Her ex-boss once approved newsletter copy for an event in which his wife was involved and, when his spouse complained upon publication, had a meltdown with Spears' whole department, she said. Later, he pitted staff members against one another, paying $500 Christmas bonuses to some and inexplicably skipping over others, she said.
“I felt like I was spiraling downward and going to be fired at any minute,” said Spears, who gave a two-month resignation notice, only to see her “bad boss” fired on her last official day.
Kathleen Ahrberg of Tulsa can relate. A former supervisor at her current company once lunged across a conference table at her, yelling and calling her a liar, she said.
“She thought I was accusing her of not knowing her job when I simply was telling her how I handled a similar situation,” Ahrberg said.
Bad bosses are common in the workplace, according to long-standing and recent research. Per a survey conducted by Harris Interactive and released on Thursday by CareerBuilder.com, 21 percent of workers plan to seek new jobs this year and 37 percent of those blame a poor opinion of their boss' performance.
Oklahoma City observers aren't surprised.
“Bad bosses typically blow up, show off and conform under pressure,” said Ethan Waples, chair of the management department at the University of Central Oklahoma.
“Companies look for somebody confident, commanding and who can make decisions,” Waples said. “But those behaviors used the wrong way — to accomplish self interests and control, coerce or manipulate employees, versus to persuade and gain commitment — can cause employees to lose trust in their leaders,” he said.
The employees of 75 percent of bosses would say they have incompetent leaders, said Robert Hogan, president of Hogan Assessment Systems in Tulsa, in a recent telephone interview with The Oklahoman. But only 50 percent of those will be fired, he said.
The most common downfall of poor managers is volatility and mood swings between good and bad, and optimism and pessimism, Hogan said.
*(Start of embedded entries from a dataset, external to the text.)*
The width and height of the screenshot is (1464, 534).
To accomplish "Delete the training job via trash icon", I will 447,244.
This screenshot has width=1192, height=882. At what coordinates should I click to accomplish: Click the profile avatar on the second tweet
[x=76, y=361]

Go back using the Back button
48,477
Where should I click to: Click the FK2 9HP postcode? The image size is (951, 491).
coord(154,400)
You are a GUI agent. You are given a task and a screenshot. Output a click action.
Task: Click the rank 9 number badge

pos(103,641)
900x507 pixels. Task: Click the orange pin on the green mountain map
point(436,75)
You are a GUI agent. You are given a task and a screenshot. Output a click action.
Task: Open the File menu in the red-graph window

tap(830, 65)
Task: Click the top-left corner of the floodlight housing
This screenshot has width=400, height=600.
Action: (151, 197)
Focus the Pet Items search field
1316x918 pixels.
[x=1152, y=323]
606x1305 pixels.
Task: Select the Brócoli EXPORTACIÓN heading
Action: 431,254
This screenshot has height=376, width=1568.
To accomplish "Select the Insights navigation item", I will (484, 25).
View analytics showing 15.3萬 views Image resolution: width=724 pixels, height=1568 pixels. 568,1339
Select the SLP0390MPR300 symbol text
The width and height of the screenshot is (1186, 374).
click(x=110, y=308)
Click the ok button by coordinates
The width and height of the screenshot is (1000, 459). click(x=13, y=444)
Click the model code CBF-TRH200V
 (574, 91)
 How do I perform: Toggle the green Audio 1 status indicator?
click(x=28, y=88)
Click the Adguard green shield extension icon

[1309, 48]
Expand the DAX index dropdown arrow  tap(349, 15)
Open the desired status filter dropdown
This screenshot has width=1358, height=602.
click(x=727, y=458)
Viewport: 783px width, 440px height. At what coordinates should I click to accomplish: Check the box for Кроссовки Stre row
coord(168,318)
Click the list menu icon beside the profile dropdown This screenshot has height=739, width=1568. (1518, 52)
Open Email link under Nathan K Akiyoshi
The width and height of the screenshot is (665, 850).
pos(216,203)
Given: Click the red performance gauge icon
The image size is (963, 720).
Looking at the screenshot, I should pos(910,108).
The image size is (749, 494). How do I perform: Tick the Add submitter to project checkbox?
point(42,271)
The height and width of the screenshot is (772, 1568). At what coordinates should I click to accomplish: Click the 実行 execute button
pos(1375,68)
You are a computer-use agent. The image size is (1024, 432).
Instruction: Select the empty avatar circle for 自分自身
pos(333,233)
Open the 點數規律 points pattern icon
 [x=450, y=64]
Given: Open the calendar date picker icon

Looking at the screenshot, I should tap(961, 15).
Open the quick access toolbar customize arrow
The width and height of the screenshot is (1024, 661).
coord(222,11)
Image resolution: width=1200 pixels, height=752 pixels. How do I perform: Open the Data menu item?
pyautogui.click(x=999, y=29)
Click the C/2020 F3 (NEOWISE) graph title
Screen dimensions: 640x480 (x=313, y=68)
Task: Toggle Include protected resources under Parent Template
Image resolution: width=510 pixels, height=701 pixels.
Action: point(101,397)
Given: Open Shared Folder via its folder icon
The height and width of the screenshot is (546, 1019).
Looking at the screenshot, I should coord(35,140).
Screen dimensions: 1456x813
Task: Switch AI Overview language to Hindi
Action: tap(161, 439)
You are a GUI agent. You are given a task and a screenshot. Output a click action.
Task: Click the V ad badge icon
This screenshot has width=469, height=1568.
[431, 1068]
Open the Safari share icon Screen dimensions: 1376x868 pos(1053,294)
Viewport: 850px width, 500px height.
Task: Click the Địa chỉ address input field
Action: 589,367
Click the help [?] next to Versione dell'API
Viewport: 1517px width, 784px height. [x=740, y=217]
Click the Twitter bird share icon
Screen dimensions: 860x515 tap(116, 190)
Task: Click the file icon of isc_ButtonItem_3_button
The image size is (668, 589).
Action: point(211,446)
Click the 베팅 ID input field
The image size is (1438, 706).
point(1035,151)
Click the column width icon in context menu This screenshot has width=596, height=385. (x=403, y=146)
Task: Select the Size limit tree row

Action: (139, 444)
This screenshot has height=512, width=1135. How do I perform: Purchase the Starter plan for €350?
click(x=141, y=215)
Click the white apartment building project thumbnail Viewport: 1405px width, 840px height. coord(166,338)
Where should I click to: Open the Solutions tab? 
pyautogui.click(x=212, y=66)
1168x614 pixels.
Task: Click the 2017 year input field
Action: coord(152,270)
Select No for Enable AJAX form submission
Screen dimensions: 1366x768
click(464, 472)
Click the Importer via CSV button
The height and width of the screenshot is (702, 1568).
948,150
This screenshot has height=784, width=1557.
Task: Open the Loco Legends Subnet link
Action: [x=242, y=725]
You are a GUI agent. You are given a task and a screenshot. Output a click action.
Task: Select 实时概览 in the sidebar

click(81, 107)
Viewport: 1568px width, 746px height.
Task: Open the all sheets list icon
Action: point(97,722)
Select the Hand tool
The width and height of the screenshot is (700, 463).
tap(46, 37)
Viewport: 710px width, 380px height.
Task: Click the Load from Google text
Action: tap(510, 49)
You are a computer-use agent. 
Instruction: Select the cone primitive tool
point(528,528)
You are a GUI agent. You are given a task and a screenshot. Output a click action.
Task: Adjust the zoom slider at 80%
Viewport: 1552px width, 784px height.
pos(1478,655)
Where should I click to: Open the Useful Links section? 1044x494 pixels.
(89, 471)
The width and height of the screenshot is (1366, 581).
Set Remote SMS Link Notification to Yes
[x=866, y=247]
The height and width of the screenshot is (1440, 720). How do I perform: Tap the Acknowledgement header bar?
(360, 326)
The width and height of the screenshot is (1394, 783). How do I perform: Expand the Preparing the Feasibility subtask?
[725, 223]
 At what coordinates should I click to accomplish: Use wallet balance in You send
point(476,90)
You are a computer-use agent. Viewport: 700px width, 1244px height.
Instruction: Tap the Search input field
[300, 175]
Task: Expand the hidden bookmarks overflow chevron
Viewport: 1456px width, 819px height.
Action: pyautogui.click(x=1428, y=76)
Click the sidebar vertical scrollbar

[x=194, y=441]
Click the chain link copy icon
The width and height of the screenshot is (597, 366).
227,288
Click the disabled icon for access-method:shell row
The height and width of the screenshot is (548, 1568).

Other bad boss behavior includes playing favorites, lying, harassing or anything that erodes employee trust versus building employee engagement for high-performing teams, he said.
Hogan said the best way to choose managers is to ask the people who've worked for them in the past about their integrity, judgment, confidence and vision. The next best, he said, is to use the 50-minute, automatic online assessments his firm sells, though only about 25 percent of companies nationwide use such tests.
“Instead, hirers are taken in by the cult of personality, or those who look good and do good in interviews,” Hogan said. “And bigger companies are all about politics, all the time,” he said.
Hiring a bully
Evelyn Bollenbach, a marketing and public relations director for a local children's charity, can attest to the latter. She once worked for a large organization that used a selection committee to check applicants' references and unsolicited references of their previous colleagues and subordinates.